▶ [Exercise description]:
Every line of the entries below that includes "title" belongs in the answer, copied as written.
*** Opening Data in this exercise ***
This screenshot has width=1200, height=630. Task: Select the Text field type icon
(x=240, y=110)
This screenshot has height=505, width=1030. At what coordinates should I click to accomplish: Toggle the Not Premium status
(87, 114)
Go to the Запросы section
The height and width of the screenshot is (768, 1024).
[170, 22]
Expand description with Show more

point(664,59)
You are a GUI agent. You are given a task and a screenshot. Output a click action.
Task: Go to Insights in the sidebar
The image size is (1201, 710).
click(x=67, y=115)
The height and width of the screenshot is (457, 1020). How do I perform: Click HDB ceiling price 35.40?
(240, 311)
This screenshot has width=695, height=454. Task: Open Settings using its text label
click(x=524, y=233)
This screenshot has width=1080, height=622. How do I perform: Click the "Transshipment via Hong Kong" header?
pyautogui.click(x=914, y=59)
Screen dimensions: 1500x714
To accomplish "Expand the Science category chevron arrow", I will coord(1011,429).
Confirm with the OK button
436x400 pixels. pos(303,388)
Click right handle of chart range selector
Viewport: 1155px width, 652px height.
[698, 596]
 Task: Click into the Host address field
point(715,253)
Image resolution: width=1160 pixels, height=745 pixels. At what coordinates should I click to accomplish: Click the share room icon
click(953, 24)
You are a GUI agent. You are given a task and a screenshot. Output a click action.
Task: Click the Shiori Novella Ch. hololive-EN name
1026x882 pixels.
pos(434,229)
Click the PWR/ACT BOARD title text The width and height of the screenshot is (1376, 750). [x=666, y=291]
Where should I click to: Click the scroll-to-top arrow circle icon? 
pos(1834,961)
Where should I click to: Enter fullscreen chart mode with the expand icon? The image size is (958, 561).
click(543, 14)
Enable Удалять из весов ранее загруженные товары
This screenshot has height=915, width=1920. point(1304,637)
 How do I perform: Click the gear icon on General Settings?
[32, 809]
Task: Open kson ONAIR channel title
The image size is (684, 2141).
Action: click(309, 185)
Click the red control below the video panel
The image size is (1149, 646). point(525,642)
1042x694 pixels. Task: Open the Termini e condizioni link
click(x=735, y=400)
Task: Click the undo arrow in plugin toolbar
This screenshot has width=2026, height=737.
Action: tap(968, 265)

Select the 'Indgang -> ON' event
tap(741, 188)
*** Closing Data in this exercise ***
▶ [Answer box]:
Click the PWR/ACT BOARD title text The width and height of the screenshot is (1376, 750). [x=666, y=291]
Task: Open kson ONAIR channel title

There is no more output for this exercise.